» ИСХОДНЫЙ ТЕКСТ:
----

Не только интурист, не только советский человек, впервые попавший в Москву, но и мы — уже «коренные» москвичи — не можем равнодушно входить в этот новый чудесный дом…

Поначалу некоторые острословы пытались прилепить ему кличку: «стиляга между бояр». Но Дворец съездов хорошо включился в кремлевский ансамбль. Не заслоняя старых соборов и палат, стоит серебряный прямоугольник этого дворца, как будто на особицу в своей легкой стройности. От его сияющего многооконья светло на просторе серокаменного древнего двора, оживленного посадками голубых елей, и совсем не кажется он таким громадным, каков на самом деле.

В этом славном «домичке» и собрался нынче женский Международный конгресс. И так радостно было присутствовать на нем!

Ведь конгресс был посвящен не только борьбе за права женщин, но и борьбе за национальную независимость, за разоружение и мир на земле. Надобно сразу оговориться, что мы, советские женщины, считаем эти вопросы связанными неразрывно, и напрасно пытались поначалу делегатки Италии говорить о какой-то совершенно нереальной, обособленной женской эмансипации. Достаточно прочесть потрясающие очерки французского корреспондента Мадлэн Рифо «Репортаж с „того света“» об алжирских детях в огне войны, и сразу станет ясна беспомощность тех деятелей, которые надеются на возможность борьбы за экономические права в отрыве от политики. Когда читаешь о матерях, сошедших с ума, прижимающих к пустым грудям иссохшие скелетики младенцев, о матерях, прошедших истязания пытками на глазах своих малышей и переживающих еще большие страдания оттого, что они не могут помешать умирающим от голода детям есть землю, — не страх, а гнев охватывает душу. А ведь такое творится всюду, где еще властвует капитализм. Говорить в этих угнетенных странах только об эмансипации женщин все равно что обращаться с речью к тигру, терзающему свою добычу. Какие права, если война ломает всю жизнь человеческую?!

Наша советская родина уже показала свою великую силу и доброту в тяжком испытании войны с фашизмом. Миллионы беженцев уходили в годы Отечественной войны из разрушенных и выжженных гитлеровцами дотла городов и сел Украины, Белоруссии, Северного Кавказа и Поволжья, старорусских городов: Можайска, Пскова, Новгорода, Ленинграда. Эта масса обездоленных женщин и детей, выскочивших из пламени пожарищ полуодетыми, хлынула за Волгу, на Урал, в Сибирь. И всем нашлось место, для всех нашли тепло и кусок хлеба. Советская страна кормила своих детей как могла и, отбивая атаки оголтелого фашизма, заслонила от него человечество. Мы давным-давно, без помощи извне, залечили страшные раны, нанесенные зубами дикого зверя, и теперь стоим за мир, не от слабости, а от любви ко всем детям планеты, от стремления к счастью народов. Честные люди чувствуют это. Недаром на конгресс в Москву съехались представители ста шестнадцати стран.

----

Извлечённые записи данных
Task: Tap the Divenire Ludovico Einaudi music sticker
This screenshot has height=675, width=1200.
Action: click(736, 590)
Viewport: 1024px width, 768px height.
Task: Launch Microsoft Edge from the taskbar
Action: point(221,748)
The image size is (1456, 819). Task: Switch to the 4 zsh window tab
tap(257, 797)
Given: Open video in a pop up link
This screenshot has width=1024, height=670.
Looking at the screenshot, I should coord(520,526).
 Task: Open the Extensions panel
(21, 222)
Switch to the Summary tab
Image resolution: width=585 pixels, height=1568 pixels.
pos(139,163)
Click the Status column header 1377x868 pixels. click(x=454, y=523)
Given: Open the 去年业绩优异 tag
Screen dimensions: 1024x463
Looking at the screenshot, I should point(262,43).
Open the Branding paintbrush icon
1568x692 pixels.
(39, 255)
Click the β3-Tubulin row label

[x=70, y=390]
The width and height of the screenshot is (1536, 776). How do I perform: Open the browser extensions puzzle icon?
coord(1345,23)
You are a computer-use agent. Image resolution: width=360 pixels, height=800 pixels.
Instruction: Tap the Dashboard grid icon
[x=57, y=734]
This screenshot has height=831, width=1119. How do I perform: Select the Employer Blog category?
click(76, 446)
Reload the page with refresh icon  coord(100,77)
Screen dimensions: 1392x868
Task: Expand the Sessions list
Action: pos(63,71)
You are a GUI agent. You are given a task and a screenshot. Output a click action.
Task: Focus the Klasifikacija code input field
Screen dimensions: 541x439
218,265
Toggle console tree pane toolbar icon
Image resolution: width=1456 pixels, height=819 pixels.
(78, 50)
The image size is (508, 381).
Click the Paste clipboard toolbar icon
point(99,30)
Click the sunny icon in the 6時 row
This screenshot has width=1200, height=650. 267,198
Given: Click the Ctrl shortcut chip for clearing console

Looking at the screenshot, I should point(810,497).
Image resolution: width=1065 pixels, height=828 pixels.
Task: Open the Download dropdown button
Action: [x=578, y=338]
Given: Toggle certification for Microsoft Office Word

----

» ЗАДАНИЯ:
1. Перепишите фрагмент исходного текста, начиная со слов «Не только интурист, не» и заканчивая словами «на самом деле.». Вместо «Дворец съездов» поставьте «Кремлёвский дворец».
2. Сколько стран прислали своих представителей на конгресс в Москву, согласно исходному тексту?

» ОТВЕТЫ К ЗАДАНИЯМ:
1.
Не только интурист, не только советский человек, впервые попавший в Москву, но и мы — уже «коренные» москвичи — не можем равнодушно входить в этот новый чудесный дом…

Поначалу некоторые острословы пытались прилепить ему кличку: «стиляга между бояр». Но Кремлёвский дворец хорошо включился в кремлевский ансамбль. Не заслоняя старых соборов и палат, стоит серебряный прямоугольник этого дворца, как будто на особицу в своей легкой стройности. От его сияющего многооконья светло на просторе серокаменного древнего двора, оживленного посадками голубых елей, и совсем не кажется он таким громадным, каков на самом деле.

2. Сто шестнадцать стран.